これは、正治によって邪毒が除かれると、自然と正気が回復するものであるはずです。
これに反して回復しない場合は人力の及ばない、虚の状態であることを示していると考えられます。
当然このような場合に、小承気湯を与えると命期を促すことになりますね。
かといって、正気を回復させるのも難しいと述べているのだと思います。
215条から218条までは、原文と読み下し文のみ掲載しています。
次回は219条 三陽の合病・白虎湯証からです。
【二一五条】
陽明病、讝語、有潮熱、反不能食者、胃中必有燥屎五六枚也。若能食者、但鞕耳。宜大承氣湯下之。七(用前第二方)。
陽明病、讝語して、潮熱有り。反って食すること能わざる者は、胃中に必ず燥屎五、六枚有るなり。若し能く食する者は、但だ鞕きのみ。宜しく大承氣湯にて之を下すべし。七(前に第二方を用いる)。
【二一六条】
陽明病、下血、讝語者、此為熱入血室。但頭汗出者、刺期門、隨其實而寫之、濈然汗出則愈。
陽明病、下血、讝語する者は、此れ熱血室に入ると為す。但だ頭に汗出ずる者は、期門を刺す。其の實に隨(したが)って之を寫す、濈然(しゅうぜん)として汗出づれば則ち愈ゆ。
【二一七条】
汗(汗一作臥)出讝語者、以有燥屎在胃中、此為風也。須下者、過經乃可下之。下之若早、語言必亂、以表虛裏實故也。下之愈、宜大承氣湯。八(用前第二方一云大柴胡湯)。

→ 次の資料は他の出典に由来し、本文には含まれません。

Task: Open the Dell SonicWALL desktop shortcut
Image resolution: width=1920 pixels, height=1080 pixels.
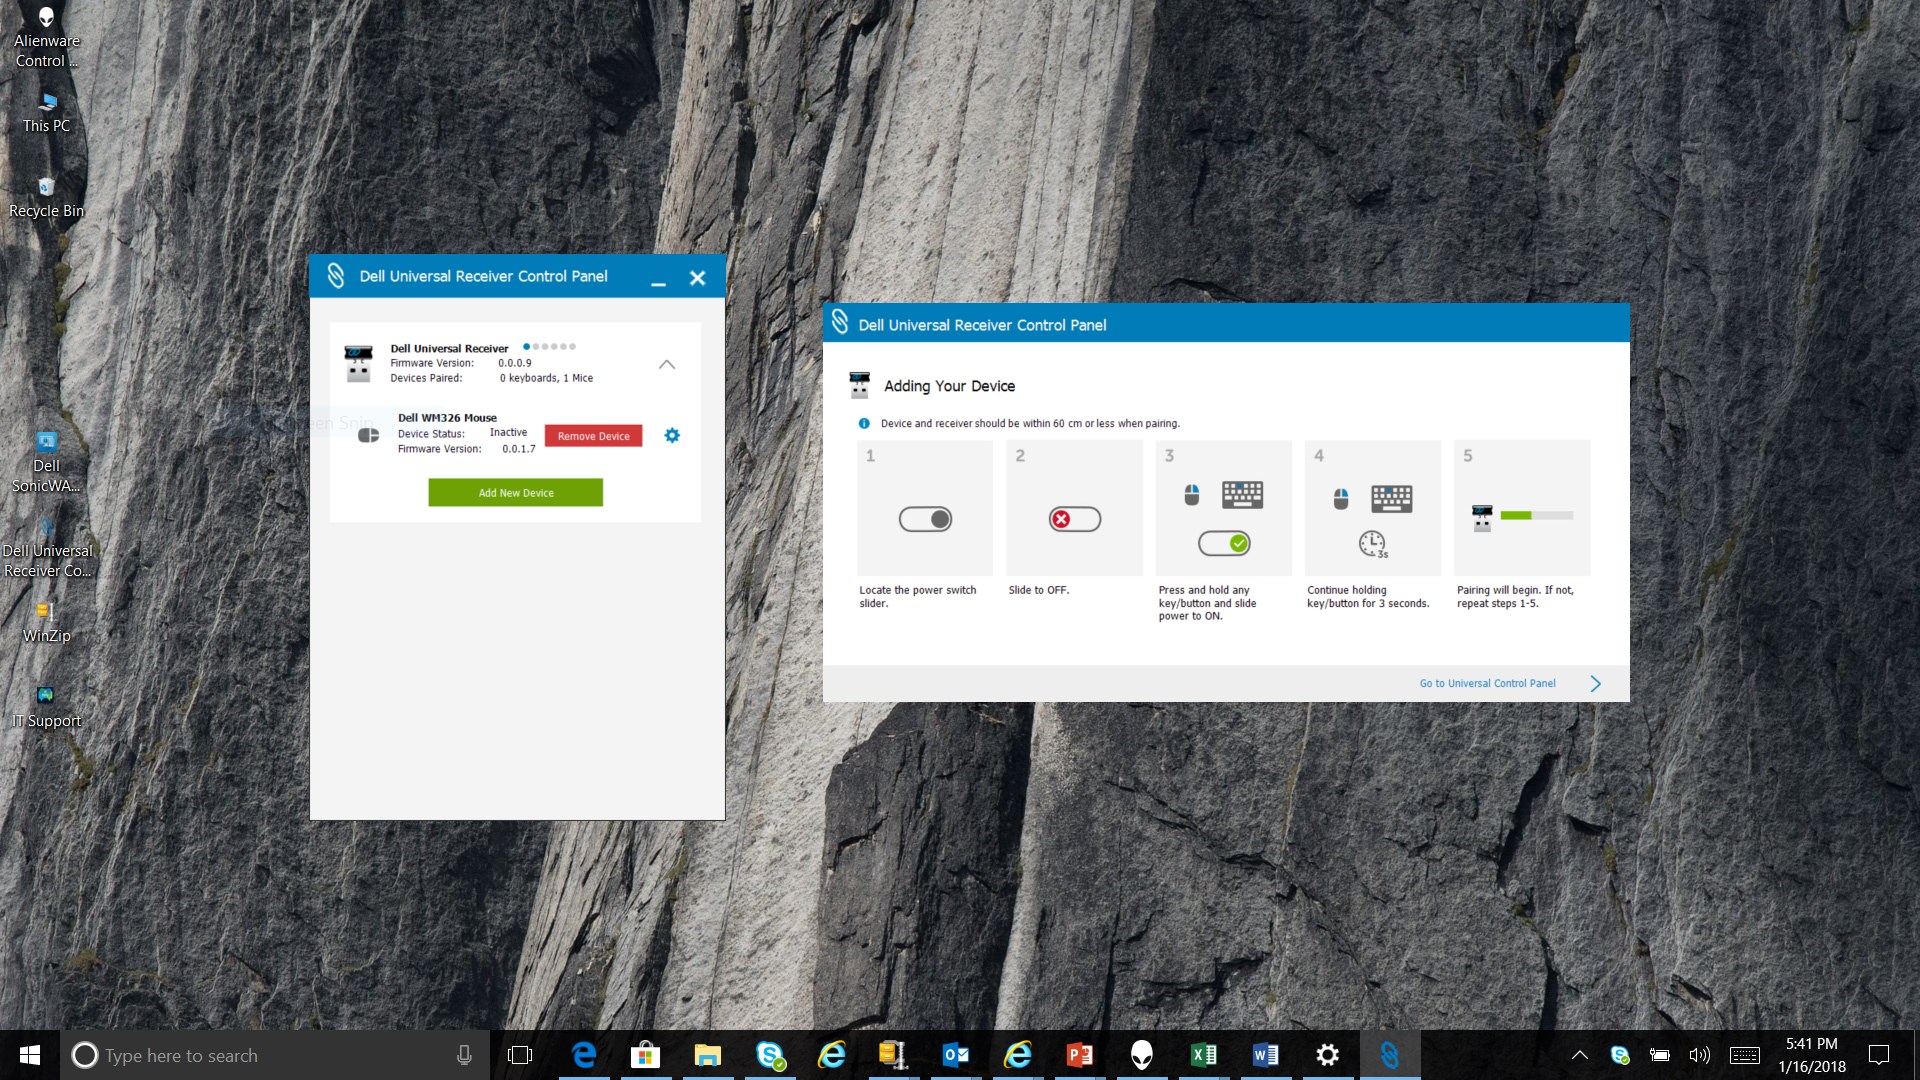Action: tap(46, 462)
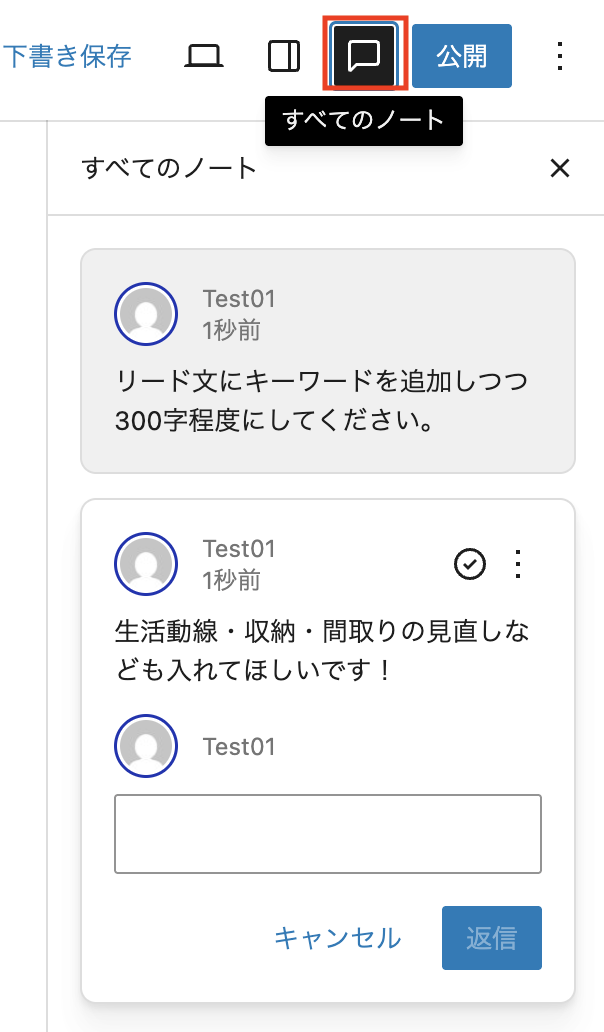
Task: Click the reply author avatar above the input
Action: (x=146, y=746)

汗(汗一作臥)出でて讝語する者は、燥屎有りて胃中に在(あ)るを以て、此れを風と為すなり。須(すべから)く下すべき者は、過經(かけい)すれば乃ち之を下すべし。之を下すこと若し早ければ、語言必ず亂る。
表虛し裏實するを以ての故なり。之を下せば愈ゆ。大承氣湯に宜し。八(前の第二方を用う。一に大柴胡湯と云う)。
【二一八条】
傷寒四五日、脉沈而喘滿。沈為在裏、而反發其汗、津液越出、大便為難。表虛裏實、久則讝語。
傷寒四、五日、脉沈にして喘滿(ぜんまん)す。沈は裏に在ると為す、而(しか)るに反って其の汗を發し、津液越出(えつしゅつ)し、大便難(がた)きを為し、表虛し裏實す。久しければ則ち讝語す。